**Extract provided**
First occurrence of a shared expression is marked by underline characters "_..._". Repetition of a shared expression is marked by brackets "[...]".

The Shared Expression Lexicon

The shared expression lexicon provides a detailed view of the shared expressions in tsv format. The content of excerpt-alice_tsv-lexicon.tsv, is reproduced below:

Freq.	Free Freq.	Size	Surface Form	Establishment turn	Spanning	Priming	First Speaker	Turns
3	3	4	the piece of cake	3	4	2	Human	0, 2, 3
3	3	3	there are many	7	10	1	Human	0, 7, 9
3	3	2	the book	7	10	1	Human	0, 7, 9
2	2	2	grows Alice	4	2	1	Agent	3, 4
2	2	2	her smaller	7	4	1	Human	4, 7
6	4	1	Alice	3	10	2	Human	0, 2, 3, 4, 6, 9
5	3	1	smaller	7	8	4	Human	0, 2, 4, 6, 7
5	1	1	the	3	10	2	Human	0, 2, 3, 7, 9
3	1	1	are	7	10	1	Human	0, 7, 9
3	1	1	of	3	4	2	Human	0, 2, 3
2	2	1	sorry	8	4	1	Agent	5, 8

This tsv file contains the following columns:

  • Freq.: the number of different utterances in which the shared expression appears
  • Free Freq.: the number of different utterances in which the shared expression appears in a free form
  • Size: the number of tokens of the expression
  • Surface Form: the surface form of the expression
  • Establishment turn: the turn number in which the expression is first repeated (first turn is 0)

**Problem A**
Please copy the lexicon passage word for word, the stretch from "This tsv file" through "(first turn is 0)".
**Problem B**
Decide whether each statement agrees with the lexicon passage, and answer yes or no with the deciding words from the passage quoted exactly: (i) Brackets mark the repetition of a shared expression. (ii) The Size column gives the number of tokens of the expression. (iii) Turn numbering starts at 1.
**Problem C**
Pick up the lexicon passage after its last sentence and carry it on.

**Data shown**

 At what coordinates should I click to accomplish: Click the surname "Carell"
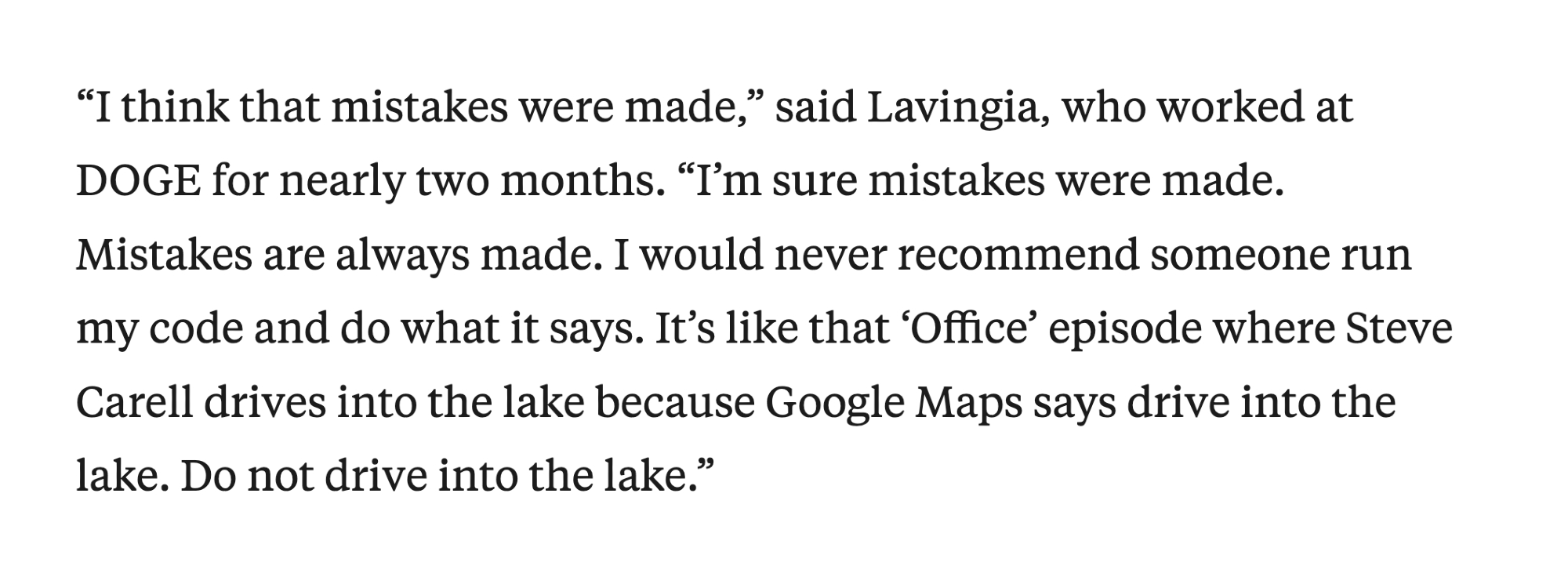pyautogui.click(x=134, y=403)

**Exercise result A**
This tsv file contains the following columns:

  • Freq.: the number of different utterances in which the shared expression appears
  • Free Freq.: the number of different utterances in which the shared expression appears in a free form
  • Size: the number of tokens of the expression
  • Surface Form: the surface form of the expression
  • Establishment turn: the turn number in which the expression is first repeated (first turn is 0)

**Exercise result B**
(i) Yes: "Repetition of a shared expression is marked by brackets "[...]"."
(ii) Yes: "Size: the number of tokens of the expression"
(iii) No: "(first turn is 0)"

**Exercise result C**
  • Spanning: the number of utterances between the first production and the last production of the expression
  • Priming: the number of repetitions of the expression by the initiator before being used by the other interlocutor
  • First Speaker: the initiator of the expression
  • Turns: the turns in which the expression appears

The Self-Repetition Lexicons

The self-repetition lexicons provide a detailed view of the self-repetitions for each dialogue participant in tsv format. Here, they are available:

The column definitions are the same as the ones for the shared expression lexicon.

The content of excerpt-alice_tsv-lexicon-self-rep-A.tsv is reproduced below:

Freq.	Size	Surface Form	Spanning	First Speaker	Turns
2	6	throughout the book there are many	3	Agent	7, 9
3	1	the	7	Agent	3, 7, 9
2	1	Alice	7	Agent	3, 9

The content of excerpt-alice_tsv-lexicon-self-rep-B.tsv is reproduced below:

Freq.	Size	Surface Form	Spanning	First Speaker	Turns
2	4	Alice bigger or smaller	3	Human	0, 2
2	4	the piece of cake	3	Human	0, 2
2	3	makes eh Alice	7	Human	0, 6
3	2	smaller ?	5	Human	2, 4, 6
2	2	what makes	3	Human	4, 6
4	1	Alice	7	Human	0, 2, 4, 6
4	1	makes	7	Human	0, 2, 4, 6
3	1	eh	7	Human	0, 2, 6
2	1	i	9	Human	0, 8
2	1	of	3	Human	0, 2
2	1	okay	5	Human	0, 4
2	1	the	3	Human	0, 2

That's all folks!

You know everything you need to know to use dialign for corpus studies! :-)